Moreover, there are clear signs that the ECB Council itself is reaching the limits of what it’s willing to do. Draghi said the decision was not unanimous but was “comfortable,” indicating that there was sizeable opposition. In that case, the hurdle for sovereign bond purchases is likely to be high.

In any case, the implications for the FX market are clear. Draghi himself said that the euro was likely to depreciate against the dollar because of the divergence of monetary policy in the Eurozone and the US. That divergence is now clear as day. The ECB is embarking on new extreme measures to loosen policy at the same time as the FOMC is debating the timing of the first rate hike. I agree with Draghi that EUR/USD is likely to fall further.

The Bank of England on the other hand, left its interest rates on hold as was widely expected. The minutes of the meeting should make for interesting reading when released on Sept. 17, especially after two of the nine MPC members dissenting votes at last month’s meeting.

Today’s events: The main event today will be the US nonfarm payrolls for August. The market consensus is for payrolls to rise by 230k vs 209k in July. If the forecast is met, this will be the seventh straight reading above the 200k level. A strong NFP reading, along with an anticipated decline to a near six-year low unemployment rate of 6.1%, should add to the recent solid US data and boost USD further. Average hourly earnings for August are anticipated to accelerate 2.1% yoy from 2.0% yoy last month. Given the forecast of 2.0% yoy CPI rate for August, this would rise real wages by 0.1% yoy, adding to the positive employment figures.

During the European day, we get industrial production figures for July from Germany, Sweden and Norway. German and Sweden’s figures are expected to accelerate a bit, while no forecast is available from Norway.

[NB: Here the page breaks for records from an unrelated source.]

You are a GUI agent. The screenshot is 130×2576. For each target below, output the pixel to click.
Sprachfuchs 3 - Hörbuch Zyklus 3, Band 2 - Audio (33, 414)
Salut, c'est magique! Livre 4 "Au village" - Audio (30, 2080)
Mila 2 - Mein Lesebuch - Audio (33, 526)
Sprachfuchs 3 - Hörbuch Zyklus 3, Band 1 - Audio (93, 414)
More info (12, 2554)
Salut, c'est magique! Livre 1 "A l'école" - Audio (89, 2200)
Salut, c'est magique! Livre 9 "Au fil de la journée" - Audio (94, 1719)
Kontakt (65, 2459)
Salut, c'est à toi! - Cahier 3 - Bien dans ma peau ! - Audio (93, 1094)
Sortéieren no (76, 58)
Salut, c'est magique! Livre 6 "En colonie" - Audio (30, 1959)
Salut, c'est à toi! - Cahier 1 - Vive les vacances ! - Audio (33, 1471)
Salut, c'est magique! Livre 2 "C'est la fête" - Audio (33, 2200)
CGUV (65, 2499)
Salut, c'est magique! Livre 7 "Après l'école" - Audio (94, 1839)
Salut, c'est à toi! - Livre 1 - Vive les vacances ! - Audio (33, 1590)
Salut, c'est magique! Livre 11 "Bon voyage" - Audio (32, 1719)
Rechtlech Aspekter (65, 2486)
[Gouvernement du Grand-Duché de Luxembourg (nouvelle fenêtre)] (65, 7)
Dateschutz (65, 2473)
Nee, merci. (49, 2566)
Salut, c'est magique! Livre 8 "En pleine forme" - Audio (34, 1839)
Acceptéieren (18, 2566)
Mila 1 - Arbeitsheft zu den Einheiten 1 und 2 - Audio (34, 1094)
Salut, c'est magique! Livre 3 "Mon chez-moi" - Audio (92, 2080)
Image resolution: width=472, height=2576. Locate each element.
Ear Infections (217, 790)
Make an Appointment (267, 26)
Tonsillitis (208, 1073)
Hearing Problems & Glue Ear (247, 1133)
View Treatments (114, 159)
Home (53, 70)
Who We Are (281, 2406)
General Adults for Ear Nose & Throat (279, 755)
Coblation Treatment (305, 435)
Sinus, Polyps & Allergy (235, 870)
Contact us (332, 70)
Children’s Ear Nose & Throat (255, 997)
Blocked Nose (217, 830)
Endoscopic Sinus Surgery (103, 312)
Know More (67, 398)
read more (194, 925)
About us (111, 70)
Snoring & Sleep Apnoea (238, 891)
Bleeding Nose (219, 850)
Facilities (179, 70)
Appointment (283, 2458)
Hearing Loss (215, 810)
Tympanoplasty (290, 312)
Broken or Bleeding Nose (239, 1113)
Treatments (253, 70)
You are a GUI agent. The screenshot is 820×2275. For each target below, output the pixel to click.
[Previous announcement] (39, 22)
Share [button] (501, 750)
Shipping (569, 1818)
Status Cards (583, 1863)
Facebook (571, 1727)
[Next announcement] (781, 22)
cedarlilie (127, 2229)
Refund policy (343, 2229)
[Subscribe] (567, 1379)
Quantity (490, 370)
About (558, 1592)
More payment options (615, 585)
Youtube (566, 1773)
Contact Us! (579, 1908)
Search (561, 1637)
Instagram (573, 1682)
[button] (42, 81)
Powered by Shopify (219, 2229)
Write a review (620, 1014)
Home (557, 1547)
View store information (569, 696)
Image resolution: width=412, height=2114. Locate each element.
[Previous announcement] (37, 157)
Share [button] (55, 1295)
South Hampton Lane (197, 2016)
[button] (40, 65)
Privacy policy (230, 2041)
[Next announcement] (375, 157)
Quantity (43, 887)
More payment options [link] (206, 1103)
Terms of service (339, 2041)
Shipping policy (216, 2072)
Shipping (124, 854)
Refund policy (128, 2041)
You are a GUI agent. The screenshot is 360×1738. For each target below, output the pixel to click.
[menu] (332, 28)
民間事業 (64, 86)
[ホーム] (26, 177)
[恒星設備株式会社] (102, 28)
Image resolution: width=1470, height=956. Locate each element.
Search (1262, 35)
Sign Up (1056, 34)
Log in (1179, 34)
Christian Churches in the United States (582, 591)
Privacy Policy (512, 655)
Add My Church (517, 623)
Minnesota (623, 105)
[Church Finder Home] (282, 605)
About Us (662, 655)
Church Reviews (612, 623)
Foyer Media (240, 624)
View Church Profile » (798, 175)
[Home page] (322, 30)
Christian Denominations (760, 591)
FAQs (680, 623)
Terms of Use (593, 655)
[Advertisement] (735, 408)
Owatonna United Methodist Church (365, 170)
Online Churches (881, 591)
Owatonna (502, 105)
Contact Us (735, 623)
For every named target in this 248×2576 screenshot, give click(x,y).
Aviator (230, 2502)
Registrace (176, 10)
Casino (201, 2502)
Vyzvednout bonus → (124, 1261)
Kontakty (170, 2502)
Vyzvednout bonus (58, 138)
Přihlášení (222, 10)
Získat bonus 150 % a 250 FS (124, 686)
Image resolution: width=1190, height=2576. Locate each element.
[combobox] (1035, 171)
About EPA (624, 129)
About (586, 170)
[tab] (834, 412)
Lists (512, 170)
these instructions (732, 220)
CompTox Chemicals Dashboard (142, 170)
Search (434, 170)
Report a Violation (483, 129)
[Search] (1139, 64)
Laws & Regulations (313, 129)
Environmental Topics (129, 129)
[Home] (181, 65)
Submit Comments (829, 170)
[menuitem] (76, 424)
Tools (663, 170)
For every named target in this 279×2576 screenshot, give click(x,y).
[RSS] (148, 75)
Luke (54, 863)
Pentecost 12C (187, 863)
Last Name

Eurozone’s final Q2 GDP is coming out and the forecast is for the pace to drop to 0.0% qoq, unchanged from the preliminary reading.

Canada’s unemployment rate for August is expected to remain at 7.0%, while the net change in employment is forecast to decrease to 10.0k from 41.7k.

We have one speaker on Friday’s agenda, Boston Fed President Eric Rosengren speaks at the annual Bankers associations’ conference.